Reading text:
::::::
(Station at St. Mary Major)
THE Collect Prayer of the first Sunday in Advent is an impassioned plea which arouses family and school from the lethargy of "just ordinary days." It begins, "Stir up Thy power, we beseech Thee, O Lord, and come!" What a change and what a stir the realization that we have come upon the first Sunday in Advent makes within the soul! The warmth of new life and of a new year courses through our veins, and everything inspires us with hope, longing and excitement.
Therese Mueller, in "Our Children's Year of Grace," gives us some idea of what should inspire Christian parents at the opening of Advent: "With the beginning of a new year of grace, we parents face the responsibility of keeping our children in close touch with Mother Church, for she shows us the way to a fuller understanding of the sacred mysteries of our religion, wisely represented in the course of the liturgical seasons. Then let us use in the 'mother school' or 'home school' everything that helps our children to understand and to penetrate deeper into their faith. There must be no exclusion of the little ones, for they are still so near to the wisdom of paradise that they often express things in simple ways more clearly than we do with many words. So we tell the children that Advent means arrival, coming, and emphasize that it stands first of all for the approach of the promised Messias, and secondly for the return of the ascended Christ at the end of the world. Both thoughts are expressed in the liturgy of the Advent and Christmas season, including the feast of the Epiphany, which not only celebrates the revelation of the divinity of Christ...but also the final revelation of his Kingship in the last judgment."
::::::
Word and item position data
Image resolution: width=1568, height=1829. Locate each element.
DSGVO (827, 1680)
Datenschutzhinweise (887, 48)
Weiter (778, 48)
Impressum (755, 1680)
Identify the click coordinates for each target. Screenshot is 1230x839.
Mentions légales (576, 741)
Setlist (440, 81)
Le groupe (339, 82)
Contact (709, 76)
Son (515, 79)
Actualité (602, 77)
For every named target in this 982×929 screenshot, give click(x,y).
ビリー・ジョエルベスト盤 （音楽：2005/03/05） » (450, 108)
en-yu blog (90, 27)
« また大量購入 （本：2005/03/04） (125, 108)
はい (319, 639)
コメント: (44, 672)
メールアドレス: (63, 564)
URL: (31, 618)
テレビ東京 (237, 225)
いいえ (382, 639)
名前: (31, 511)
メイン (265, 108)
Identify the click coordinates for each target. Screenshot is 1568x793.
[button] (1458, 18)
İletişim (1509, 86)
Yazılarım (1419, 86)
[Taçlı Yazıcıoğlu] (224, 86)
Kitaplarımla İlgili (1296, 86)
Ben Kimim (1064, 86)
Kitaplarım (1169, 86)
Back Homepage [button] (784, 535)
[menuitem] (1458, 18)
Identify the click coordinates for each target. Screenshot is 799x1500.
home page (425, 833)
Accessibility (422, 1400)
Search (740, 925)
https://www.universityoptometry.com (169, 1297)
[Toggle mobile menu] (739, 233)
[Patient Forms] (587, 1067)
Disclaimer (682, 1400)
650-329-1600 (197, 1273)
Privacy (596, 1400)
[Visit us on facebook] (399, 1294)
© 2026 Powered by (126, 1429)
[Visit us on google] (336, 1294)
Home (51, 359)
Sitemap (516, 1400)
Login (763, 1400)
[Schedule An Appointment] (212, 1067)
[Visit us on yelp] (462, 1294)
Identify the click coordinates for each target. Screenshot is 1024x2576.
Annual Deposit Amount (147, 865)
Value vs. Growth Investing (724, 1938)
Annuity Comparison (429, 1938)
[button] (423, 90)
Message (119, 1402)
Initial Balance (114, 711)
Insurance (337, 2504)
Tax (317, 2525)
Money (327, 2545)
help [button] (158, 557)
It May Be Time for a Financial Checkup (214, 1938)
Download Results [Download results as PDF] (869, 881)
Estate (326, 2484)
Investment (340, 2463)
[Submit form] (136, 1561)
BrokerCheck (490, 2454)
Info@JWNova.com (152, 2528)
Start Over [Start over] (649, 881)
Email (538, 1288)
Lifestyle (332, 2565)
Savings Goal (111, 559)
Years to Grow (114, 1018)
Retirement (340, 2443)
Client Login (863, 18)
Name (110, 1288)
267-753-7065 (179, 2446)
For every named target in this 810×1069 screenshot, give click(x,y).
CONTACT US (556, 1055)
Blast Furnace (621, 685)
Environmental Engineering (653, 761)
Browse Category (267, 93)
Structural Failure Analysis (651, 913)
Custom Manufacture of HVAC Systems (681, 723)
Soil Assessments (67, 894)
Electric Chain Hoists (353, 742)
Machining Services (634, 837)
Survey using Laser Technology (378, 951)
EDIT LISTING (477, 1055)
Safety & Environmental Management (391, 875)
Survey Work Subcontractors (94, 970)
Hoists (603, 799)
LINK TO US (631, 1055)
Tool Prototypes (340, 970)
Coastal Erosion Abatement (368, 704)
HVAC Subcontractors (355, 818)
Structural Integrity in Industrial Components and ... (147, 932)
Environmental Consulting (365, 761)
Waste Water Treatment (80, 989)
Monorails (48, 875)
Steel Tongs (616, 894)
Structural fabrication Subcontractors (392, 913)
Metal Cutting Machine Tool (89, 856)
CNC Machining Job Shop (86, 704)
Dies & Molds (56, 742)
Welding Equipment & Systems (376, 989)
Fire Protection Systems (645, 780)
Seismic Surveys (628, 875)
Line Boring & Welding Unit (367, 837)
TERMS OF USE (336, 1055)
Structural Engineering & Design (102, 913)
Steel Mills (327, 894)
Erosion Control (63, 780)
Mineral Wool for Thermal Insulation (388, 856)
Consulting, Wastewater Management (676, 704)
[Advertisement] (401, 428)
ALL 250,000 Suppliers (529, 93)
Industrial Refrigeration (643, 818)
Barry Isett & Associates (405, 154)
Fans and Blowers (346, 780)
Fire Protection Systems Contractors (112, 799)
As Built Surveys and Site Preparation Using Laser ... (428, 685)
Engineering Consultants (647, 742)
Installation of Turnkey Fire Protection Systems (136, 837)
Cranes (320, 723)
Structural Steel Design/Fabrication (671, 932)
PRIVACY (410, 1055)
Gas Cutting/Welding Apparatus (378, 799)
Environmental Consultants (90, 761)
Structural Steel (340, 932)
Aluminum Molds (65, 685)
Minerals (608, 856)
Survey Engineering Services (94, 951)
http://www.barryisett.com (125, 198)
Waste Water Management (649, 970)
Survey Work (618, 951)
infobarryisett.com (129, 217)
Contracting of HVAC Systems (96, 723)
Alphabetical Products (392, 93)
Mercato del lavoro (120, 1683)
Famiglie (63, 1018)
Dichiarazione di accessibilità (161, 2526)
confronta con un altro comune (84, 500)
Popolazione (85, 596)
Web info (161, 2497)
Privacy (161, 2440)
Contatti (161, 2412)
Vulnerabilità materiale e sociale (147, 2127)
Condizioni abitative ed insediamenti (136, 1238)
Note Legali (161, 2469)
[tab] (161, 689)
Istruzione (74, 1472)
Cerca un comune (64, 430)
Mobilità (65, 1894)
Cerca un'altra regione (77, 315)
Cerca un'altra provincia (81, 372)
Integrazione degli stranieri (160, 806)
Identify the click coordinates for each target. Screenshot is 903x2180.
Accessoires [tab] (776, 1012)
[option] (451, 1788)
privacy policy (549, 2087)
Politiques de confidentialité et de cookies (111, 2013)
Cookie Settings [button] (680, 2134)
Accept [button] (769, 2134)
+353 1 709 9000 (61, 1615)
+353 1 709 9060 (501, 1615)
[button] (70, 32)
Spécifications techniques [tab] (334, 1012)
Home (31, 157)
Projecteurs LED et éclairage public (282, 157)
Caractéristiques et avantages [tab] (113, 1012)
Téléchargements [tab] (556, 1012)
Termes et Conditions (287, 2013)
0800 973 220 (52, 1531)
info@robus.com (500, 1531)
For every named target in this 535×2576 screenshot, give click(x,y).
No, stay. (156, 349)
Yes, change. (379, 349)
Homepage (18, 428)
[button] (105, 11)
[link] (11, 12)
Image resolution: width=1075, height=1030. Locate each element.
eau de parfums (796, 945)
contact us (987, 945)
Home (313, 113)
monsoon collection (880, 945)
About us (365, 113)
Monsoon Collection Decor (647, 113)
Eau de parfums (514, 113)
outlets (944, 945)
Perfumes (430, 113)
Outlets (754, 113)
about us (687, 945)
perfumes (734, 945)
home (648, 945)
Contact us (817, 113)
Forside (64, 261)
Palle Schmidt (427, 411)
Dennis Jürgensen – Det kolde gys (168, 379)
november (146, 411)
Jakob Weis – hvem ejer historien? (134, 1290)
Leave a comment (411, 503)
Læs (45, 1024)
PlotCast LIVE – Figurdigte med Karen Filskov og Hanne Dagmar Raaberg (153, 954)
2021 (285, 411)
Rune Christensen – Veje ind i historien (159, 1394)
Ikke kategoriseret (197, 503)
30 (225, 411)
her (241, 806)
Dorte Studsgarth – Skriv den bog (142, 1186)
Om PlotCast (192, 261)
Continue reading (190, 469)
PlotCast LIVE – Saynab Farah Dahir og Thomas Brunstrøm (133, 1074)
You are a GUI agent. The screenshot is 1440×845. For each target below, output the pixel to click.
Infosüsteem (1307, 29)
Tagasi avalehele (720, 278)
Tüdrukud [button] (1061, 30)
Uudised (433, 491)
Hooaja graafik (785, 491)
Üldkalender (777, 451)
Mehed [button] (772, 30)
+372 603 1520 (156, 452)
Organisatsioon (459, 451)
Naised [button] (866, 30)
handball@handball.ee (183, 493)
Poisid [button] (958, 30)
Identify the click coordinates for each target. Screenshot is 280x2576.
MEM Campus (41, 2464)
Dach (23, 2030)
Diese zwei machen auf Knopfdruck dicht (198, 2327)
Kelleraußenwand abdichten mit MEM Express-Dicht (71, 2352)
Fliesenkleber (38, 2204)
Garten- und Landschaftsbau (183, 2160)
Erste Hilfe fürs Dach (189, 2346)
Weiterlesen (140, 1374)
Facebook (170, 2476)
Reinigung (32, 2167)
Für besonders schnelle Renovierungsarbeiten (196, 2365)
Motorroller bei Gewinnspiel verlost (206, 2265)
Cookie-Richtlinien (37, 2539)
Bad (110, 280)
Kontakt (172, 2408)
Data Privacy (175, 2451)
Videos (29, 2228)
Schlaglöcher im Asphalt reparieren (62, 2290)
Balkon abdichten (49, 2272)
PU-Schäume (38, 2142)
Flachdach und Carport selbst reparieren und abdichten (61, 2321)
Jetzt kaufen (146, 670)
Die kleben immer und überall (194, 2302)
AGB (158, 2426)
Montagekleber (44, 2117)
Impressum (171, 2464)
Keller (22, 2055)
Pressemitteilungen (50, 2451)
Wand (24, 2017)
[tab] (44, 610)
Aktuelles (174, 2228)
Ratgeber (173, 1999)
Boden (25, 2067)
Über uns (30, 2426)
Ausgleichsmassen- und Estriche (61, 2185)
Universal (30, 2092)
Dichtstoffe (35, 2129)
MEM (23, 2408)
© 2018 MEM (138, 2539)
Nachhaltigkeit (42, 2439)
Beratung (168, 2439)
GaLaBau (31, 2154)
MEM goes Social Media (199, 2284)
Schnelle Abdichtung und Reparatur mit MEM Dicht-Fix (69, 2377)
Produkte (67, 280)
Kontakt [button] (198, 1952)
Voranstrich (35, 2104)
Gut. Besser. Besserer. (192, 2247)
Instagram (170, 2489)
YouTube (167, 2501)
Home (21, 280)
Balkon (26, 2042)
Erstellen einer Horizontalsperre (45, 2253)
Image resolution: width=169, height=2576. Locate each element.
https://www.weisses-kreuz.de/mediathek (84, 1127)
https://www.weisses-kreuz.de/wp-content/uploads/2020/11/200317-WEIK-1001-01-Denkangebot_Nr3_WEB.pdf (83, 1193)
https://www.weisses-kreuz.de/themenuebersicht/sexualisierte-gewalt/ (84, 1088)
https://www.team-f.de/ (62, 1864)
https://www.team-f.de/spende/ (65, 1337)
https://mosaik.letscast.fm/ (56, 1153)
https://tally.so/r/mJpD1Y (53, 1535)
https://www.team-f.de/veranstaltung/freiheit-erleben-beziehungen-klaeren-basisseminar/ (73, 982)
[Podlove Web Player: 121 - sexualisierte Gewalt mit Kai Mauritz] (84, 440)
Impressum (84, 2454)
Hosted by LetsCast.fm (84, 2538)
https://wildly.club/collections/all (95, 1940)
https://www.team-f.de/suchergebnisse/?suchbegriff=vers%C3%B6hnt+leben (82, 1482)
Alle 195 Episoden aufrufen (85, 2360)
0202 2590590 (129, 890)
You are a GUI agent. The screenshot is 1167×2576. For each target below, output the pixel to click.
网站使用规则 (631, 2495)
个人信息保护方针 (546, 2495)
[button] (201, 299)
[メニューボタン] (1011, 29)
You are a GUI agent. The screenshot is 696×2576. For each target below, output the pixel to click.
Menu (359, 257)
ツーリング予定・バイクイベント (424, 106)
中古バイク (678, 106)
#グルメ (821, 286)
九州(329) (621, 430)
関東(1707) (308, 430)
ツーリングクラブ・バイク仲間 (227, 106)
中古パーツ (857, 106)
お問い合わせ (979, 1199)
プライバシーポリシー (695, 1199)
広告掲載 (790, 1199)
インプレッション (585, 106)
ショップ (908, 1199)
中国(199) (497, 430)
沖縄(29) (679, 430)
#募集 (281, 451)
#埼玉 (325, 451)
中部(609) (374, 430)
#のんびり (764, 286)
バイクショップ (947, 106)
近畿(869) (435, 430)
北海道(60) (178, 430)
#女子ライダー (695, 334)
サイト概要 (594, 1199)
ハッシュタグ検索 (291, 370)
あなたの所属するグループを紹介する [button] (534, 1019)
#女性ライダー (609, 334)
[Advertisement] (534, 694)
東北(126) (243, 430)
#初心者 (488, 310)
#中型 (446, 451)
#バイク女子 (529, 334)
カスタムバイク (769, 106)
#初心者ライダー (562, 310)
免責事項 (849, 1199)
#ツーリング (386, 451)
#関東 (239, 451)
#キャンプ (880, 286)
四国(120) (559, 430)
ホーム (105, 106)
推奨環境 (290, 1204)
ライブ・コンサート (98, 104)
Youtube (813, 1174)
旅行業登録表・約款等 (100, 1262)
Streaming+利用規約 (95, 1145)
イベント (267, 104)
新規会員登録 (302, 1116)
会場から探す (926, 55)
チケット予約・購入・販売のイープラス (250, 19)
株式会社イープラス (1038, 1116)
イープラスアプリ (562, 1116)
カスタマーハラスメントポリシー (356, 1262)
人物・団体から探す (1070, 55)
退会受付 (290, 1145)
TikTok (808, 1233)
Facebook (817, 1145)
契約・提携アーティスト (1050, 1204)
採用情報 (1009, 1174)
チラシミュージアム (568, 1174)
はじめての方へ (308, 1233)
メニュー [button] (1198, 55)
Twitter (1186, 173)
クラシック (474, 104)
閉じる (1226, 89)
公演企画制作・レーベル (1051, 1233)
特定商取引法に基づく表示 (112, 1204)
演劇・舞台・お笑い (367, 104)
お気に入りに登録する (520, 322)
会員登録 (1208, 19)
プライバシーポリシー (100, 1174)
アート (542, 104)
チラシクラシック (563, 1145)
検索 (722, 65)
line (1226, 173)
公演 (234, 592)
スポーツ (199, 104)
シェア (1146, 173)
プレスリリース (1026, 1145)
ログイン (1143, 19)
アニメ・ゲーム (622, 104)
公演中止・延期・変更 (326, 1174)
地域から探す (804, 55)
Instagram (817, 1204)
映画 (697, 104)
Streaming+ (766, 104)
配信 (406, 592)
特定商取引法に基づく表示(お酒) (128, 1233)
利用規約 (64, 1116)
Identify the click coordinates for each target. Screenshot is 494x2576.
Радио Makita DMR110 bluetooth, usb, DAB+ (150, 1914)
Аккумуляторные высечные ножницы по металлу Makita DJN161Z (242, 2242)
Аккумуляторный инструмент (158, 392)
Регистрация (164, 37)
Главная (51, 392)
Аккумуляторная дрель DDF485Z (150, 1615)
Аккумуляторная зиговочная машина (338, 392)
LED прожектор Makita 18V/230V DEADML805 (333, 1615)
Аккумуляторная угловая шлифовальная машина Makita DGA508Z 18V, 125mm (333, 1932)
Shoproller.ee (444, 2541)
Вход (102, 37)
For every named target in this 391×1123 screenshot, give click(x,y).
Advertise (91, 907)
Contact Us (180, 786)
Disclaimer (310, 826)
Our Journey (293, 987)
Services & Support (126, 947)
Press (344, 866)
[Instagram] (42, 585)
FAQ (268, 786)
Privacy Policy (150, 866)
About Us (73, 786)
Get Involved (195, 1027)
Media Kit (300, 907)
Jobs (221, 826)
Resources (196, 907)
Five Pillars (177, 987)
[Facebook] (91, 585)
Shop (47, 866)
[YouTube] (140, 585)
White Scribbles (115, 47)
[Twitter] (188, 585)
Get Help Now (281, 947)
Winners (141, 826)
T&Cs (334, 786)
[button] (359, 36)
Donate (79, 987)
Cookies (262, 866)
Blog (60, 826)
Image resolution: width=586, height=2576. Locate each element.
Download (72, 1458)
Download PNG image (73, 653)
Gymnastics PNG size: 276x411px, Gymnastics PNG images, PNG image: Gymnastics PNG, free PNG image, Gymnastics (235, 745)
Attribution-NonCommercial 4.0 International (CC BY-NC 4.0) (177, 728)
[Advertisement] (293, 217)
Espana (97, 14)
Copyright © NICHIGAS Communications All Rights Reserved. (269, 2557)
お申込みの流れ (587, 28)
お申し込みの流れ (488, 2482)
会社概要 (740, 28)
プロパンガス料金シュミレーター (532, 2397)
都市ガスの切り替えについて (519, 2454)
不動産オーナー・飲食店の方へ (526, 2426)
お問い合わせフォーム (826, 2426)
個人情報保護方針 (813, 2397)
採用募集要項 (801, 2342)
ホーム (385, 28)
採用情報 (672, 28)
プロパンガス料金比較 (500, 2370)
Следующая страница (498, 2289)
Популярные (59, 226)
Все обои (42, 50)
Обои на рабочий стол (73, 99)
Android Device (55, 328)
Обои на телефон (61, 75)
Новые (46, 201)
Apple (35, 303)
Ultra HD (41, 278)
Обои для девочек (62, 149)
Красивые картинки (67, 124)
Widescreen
::::::
Problems:
1. Decide whether each statement agrees with the Advent text above, answering yes or no and quoting the deciding words: (a) The Collect Prayer of the first Sunday in Advent opens by asking the Lord to stir up His power and come. (b) According to the quoted passage, the little ones should be left out of this teaching. (c) The feast of the Epiphany is said to celebrate the revelation of the divinity of Christ.
2. Please return every line of the listing above that contains the string "LIVE". Case counts.

Full solutions:
1.
(a) Yes: "Stir up Thy power, we beseech Thee, O Lord, and come!"
(b) No: "There must be no exclusion of the little ones"
(c) Yes: "the feast of the Epiphany, which not only celebrates the revelation of the divinity of Christ"

2.
PlotCast LIVE – Figurdigte med Karen Filskov og Hanne Dagmar Raaberg (153, 954)
PlotCast LIVE – Saynab Farah Dahir og Thomas Brunstrøm (133, 1074)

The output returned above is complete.